Le chiffre d'affaires de Broadcom issu des semi-conducteurs pour l'IA a atteint 10,80 milliards de dollars, en hausse de 143 % par rapport à l'année précédente, porté par les accélérateurs d'IA sur mesure et les commutateurs Ethernet pour l'IA destinés aux hyperscalers. Le PDG Hock Tan a qualifié le T3 de tournant, prévoyant un chiffre d'affaires semi-conducteurs pour l'IA de 16,0 milliards de dollars, soit plus de 200 % de croissance annuelle. Peu de fabricants de puces peuvent raisonnablement tenir cette prévision.
L'histoire de Marvell est plus étroite mais solide. Son segment Data Center a atteint 1,833 milliards de dollars, en hausse de 27 % par rapport à l'année précédente et de 11 % par rapport au trimestre précédent, représentant 76 % du chiffre d'affaires total.
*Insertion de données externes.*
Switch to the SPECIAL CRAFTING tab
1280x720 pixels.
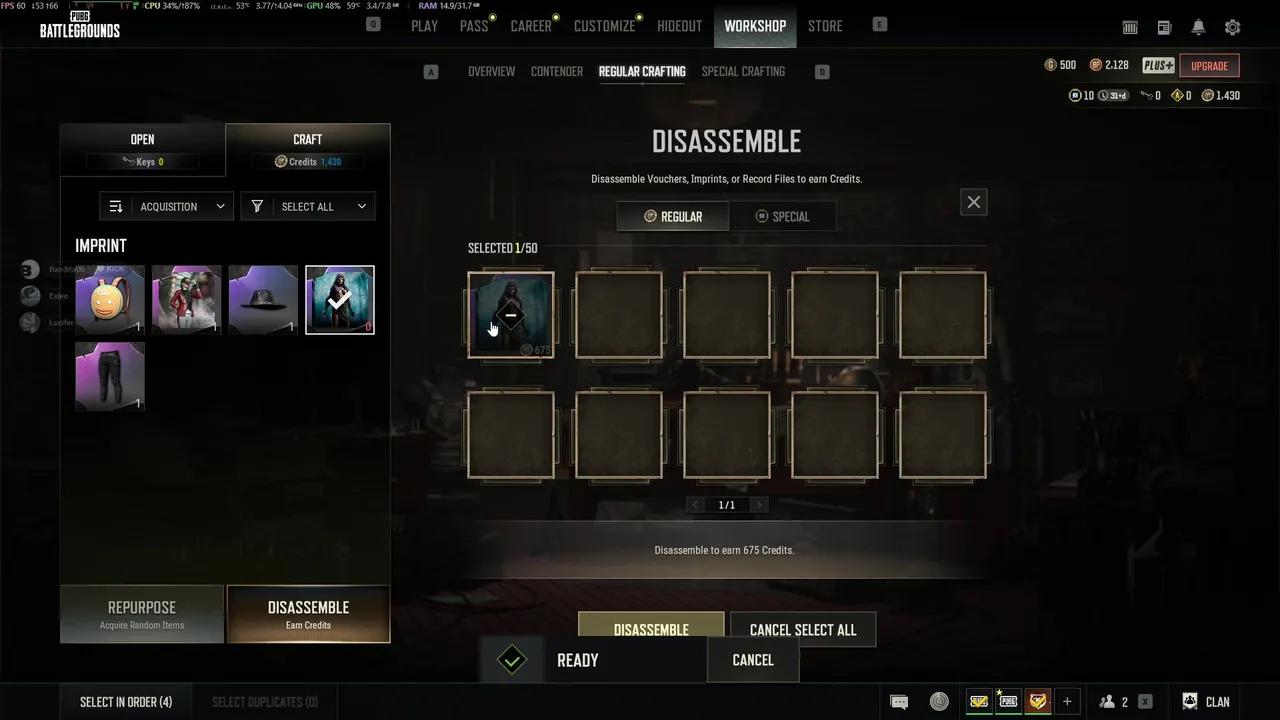click(x=743, y=71)
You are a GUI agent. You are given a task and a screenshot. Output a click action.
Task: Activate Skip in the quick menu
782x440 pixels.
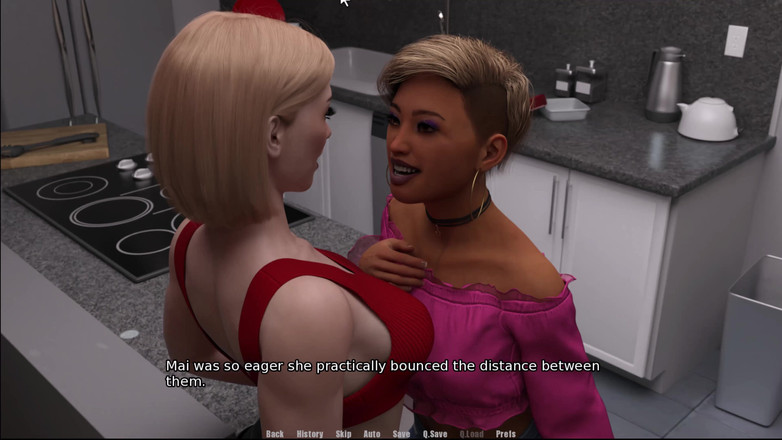click(344, 434)
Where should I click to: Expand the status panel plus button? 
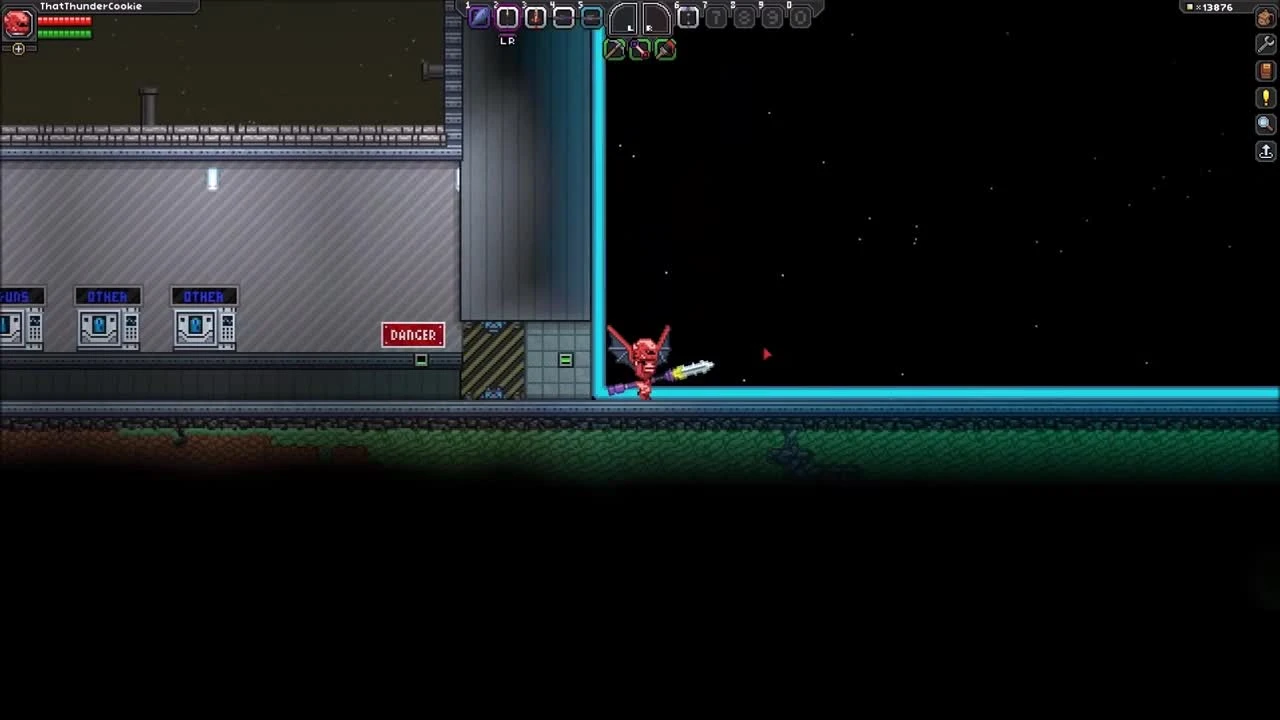18,48
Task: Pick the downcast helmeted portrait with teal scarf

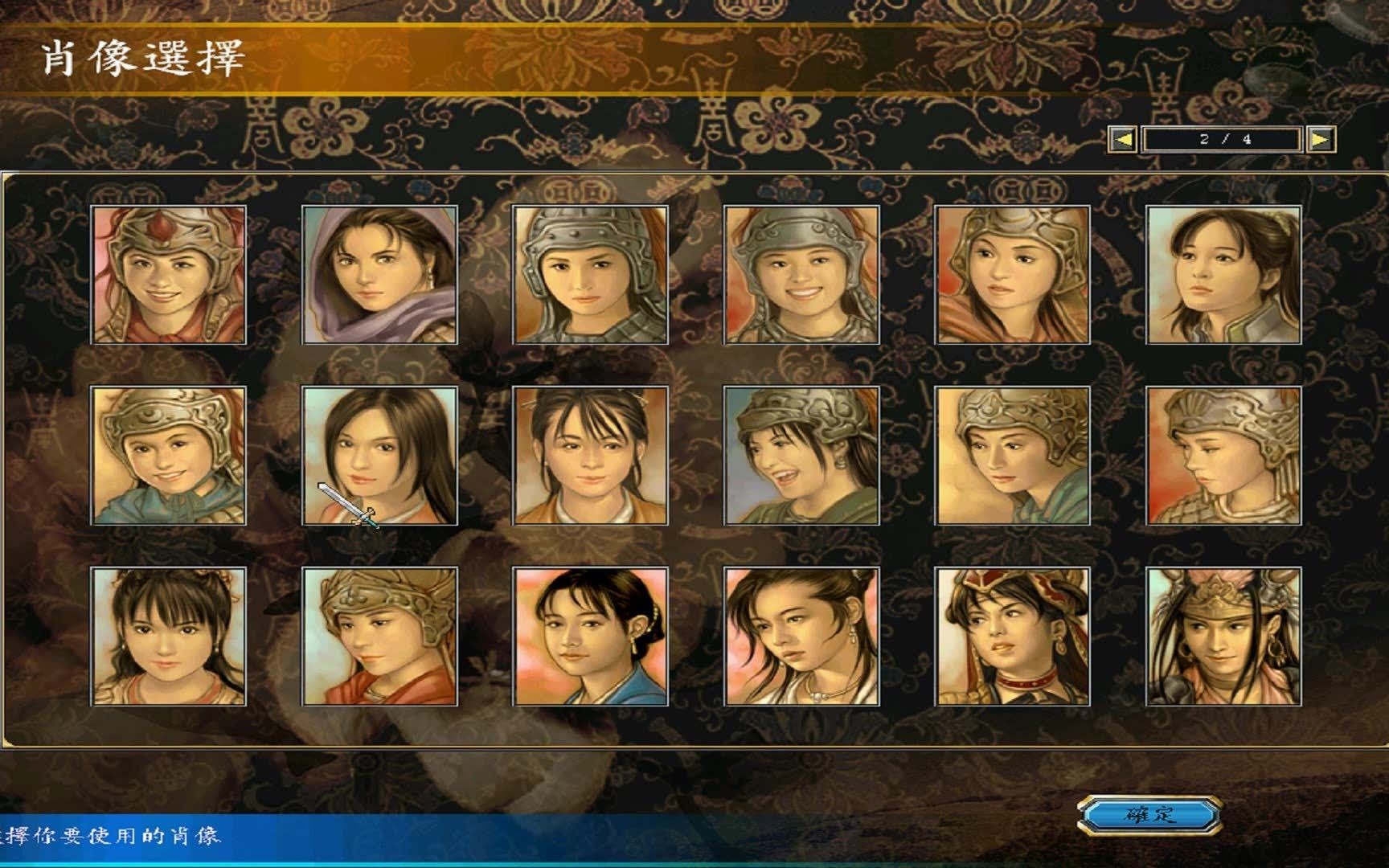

Le PDG Matt Murphy a souligné des « réservations exceptionnelles liées à l'IA » dans les domaines de l'optique 800G et 1,6T, des commutateurs Ethernet 51,2T et des conceptions personnalisées XPU. Une demande réelle, mais bien inférieure à celle de Broadcom.
| | | | | Chiffre d'affaires IA trimestriel | 10,80 milliards de dollars | 1,83 milliards de dollars pour le centre de données | | Moteur de croissance | ASICs sur mesure, VMware | Optique, XPU sur mesure | | Prévision pour le prochain trimestre | ~29,4 milliards de dollars, +84 % YoY | 2,70 milliards de dollars, +35 % YoY |
Broadcom détient environ 70 % de part de marché du secteur des ASICs sur mesure pour l'IA et gère des programmes de plusieurs milliards de dollars avec des marges d'EBITDA ajusté proches de 68 %. Son flux de trésorerie libre de 10,262 milliards de dollars en un seul trimestre correspond approximativement à ce que Marvell génère annuellement.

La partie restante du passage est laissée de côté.